The IO-APIC RTEs are unconditionally programmed with physical destination
mode, and hence the field to set in the RTE is always physical_dest.
Remove the mode parameter from SET_DEST() and take the opportunity to
convert it into a function, there's no need for it to be a macro.
This is a benign fix, because due to the endianness of x86 the start of the
physical_dest and logical_dest fields on the RTE overlap.
While there also adjust setup_IO_APIC_irqs() to use the target CPU set by
the assign_irq_vector(), rather than using TARGET_CPUS and possibly
creating a mismatch between the target CPU in desc->arch.cpu_mask and the
one programmed in the IO-APIC RTE.
Fixes: 032d6733a458 ("x86/apic: remove delivery and destination mode fields from drivers")
Signed-off-by: Roger Pau Monné <roger.pau@citrix.com>
---
xen/arch/x86/io_apic.c | 27 +++++++++++++++------------
1 file changed, 15 insertions(+), 12 deletions(-)
diff --git a/xen/arch/x86/io_apic.c b/xen/arch/x86/io_apic.c
index 46c2a43dac6d..3c59bf0e15da 100644
--- a/xen/arch/x86/io_apic.c
+++ b/xen/arch/x86/io_apic.c
@@ -1037,12 +1037,14 @@ static hw_irq_controller ioapic_edge_type;
#define IOAPIC_EDGE 0
#define IOAPIC_LEVEL 1
-#define SET_DEST(ent, mode, val) do { \
- if (x2apic_enabled && iommu_intremap) \
- (ent).dest.dest32 = (val); \
- else \
- (ent).dest.mode.mode##_dest = (val); \
-} while (0)
+static void set_entry_dest(struct IO_APIC_route_entry *entry,
+ unsigned int apic_id)
+{
+ if ( x2apic_enabled && iommu_intremap )

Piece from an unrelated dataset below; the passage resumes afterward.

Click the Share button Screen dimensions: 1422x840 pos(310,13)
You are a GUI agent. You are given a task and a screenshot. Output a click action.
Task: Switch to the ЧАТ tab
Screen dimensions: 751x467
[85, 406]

+ entry->dest.dest32 = apic_id;
+ else
+ entry->dest.physical.physical_dest = apic_id;
+}
static inline void ioapic_register_intr(int irq, unsigned long trigger)
{
@@ -1109,7 +1111,8 @@ static void __init setup_IO_APIC_irqs(void)
if (platform_legacy_irq(irq))
disable_8259A_irq(irq_to_desc(irq));
- SET_DEST(entry, logical, cpu_mask_to_apicid(TARGET_CPUS));
+ set_entry_dest(&entry,
+ cpu_mask_to_apicid(irq_to_desc(irq)->arch.cpu_mask));
spin_lock_irqsave(&ioapic_lock, flags);
__ioapic_write_entry(apic, pin, false, entry);
spin_unlock_irqrestore(&ioapic_lock, flags);
@@ -1140,7 +1143,7 @@ static void __init setup_ExtINT_IRQ0_pin(unsigned int apic, unsigned int pin, in
*/
entry.dest_mode = 0; /* physical delivery */
entry.mask = 0; /* unmask IRQ now */
- SET_DEST(entry, logical, cpu_mask_to_apicid(TARGET_CPUS));
+ set_entry_dest(&entry, cpu_mask_to_apicid(TARGET_CPUS));
entry.delivery_mode = dest_Fixed;
entry.polarity = 0;
entry.trigger = 0;
@@ -1432,7 +1435,7 @@ void disable_IO_APIC(void)
entry.dest_mode = 0; /* Physical */
entry.delivery_mode = dest_ExtINT; /* ExtInt */
entry.vector = 0;
- SET_DEST(entry, physical, get_apic_id());
+ set_entry_dest(&entry, get_apic_id());
/*
* Add it to the IO-APIC irq-routing table:
@@ -1806,7 +1809,7 @@ static void __init unlock_ExtINT_logic(void)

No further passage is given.